I do not want to get involved in a back and forth argument about the Department of Finance or the Department of Foreign Affairs saying this and we are saying that.

It is just not the case, however, that the issues we have identified have been addressed, and it is not a time lag issue. These are things that existed before the spillover analysis and that exist now. For example, the manner in which we treat royalty payments that flow out of Ireland has not changed at all, before or after the analysis. We barely apply withholding tax to royalty payments that leave this country. There are very few instances in which we apply withholding tax to them. It makes Ireland very attractive as a conduit country in that case. We know this is an integral part of the ongoing double Irish and single malt structures. That is one example. Another example is that the treaties Ireland has signed since the spillover analysis was published are still classified as regressive from the point of view of developing countries. It seems slightly strange to claim that the issues we have identified have been addressed when they are classed as being regressive from the perspective of developing countries.

They are just two issues from the top of my head, but there are many others. The fundamentals of Irish corporation tax policy have not altered, before or after the spillover analysis. Perhaps some of the recommendations of the Coffey report will be implemented. That would address some of the things we raise, particularly regarding our transfer pricing regulation legislation. That was identified in the Coffey report as weak and not up BEPS standard. It allows for some pretty creative shifting of money between multinationals. If that was brought up to OECD BEPS standard, we would have a better chance of getting a more accurate evaluation of intellectual property as it is being transferred.
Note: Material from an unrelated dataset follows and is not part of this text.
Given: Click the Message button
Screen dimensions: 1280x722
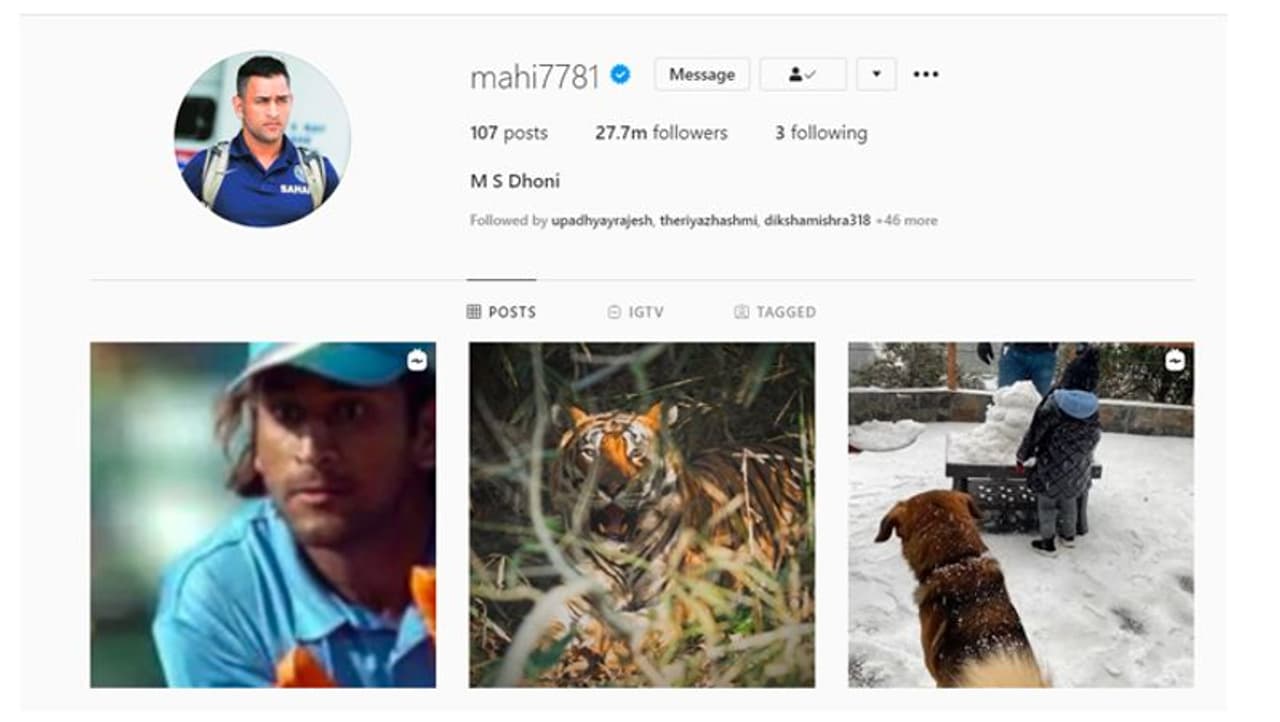Looking at the screenshot, I should pyautogui.click(x=702, y=74).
Dr. Killian has spoken about a rolling spillover analysis. That is a fantastic idea. It is important. That is how the spillover analysis was always envisaged as working. There is another thing I would say which is not in any way a criticism but an argument for carrying out a subsequent spillover analysis. Since the last year that the researchers looked at, which was 2012, there has been a significant spike in trade between Ireland and some developing countries, in particular Ghana, with which we signed a double tax agreement, Cabo Verde and Nepal. There are significant levels of trade between Ireland and those countries. That was not known to the researchers at the time. Now it is, so one would like to think that this would prompt them to go back and review those trade flows to see if they come up with anything interesting.

Deputy Crowe raised the Global Ireland initiative and reputation. He is correct. That is something we spoke to in our presentation. I am not privy to the inner workings or thinking of the Department of Finance or the Department of Foreign Affairs and Trade, but I suspect it is very much on their minds reputationally at a time when Ireland needs friends in Europe and internationally in a way it has rarely done previously. The constant and ongoing criticism of Irish tax policy, merited or not, is damaging to the country as it moves to develop strategic alliances with other countries. I would not like to think that it will come back to bite us, but any measure we can adopt to mitigate the negative reputational damage that our tax code is creating would be a very sensible idea. It goes beyond the spillover analysis to a key and obvious thing we could do to demonstrate our credentials internationally. There are also issues around transparency that the Department of Finance resists. The public accessibility of country-by-country reports of companies is something we have advocated for almost ten years. These country-by-country reports should be publicly available so the media, civil society and researchers can know what companies are doing in each of the jurisdictions in which they operate. The Department of Finance does not wish to make that publicly available. That runs contrary to any kind of good sense. This is an opportunity to say that we want to be the gold standard of transparency when it comes to the disclosure of tax operations by companies.

There are other issues around transparency that we have advocated and lobbied on for years and that the Department of Finance has been slow to adopt. Again, it would be sensible to adopt them when it is constantly in the firing line for its tax policy.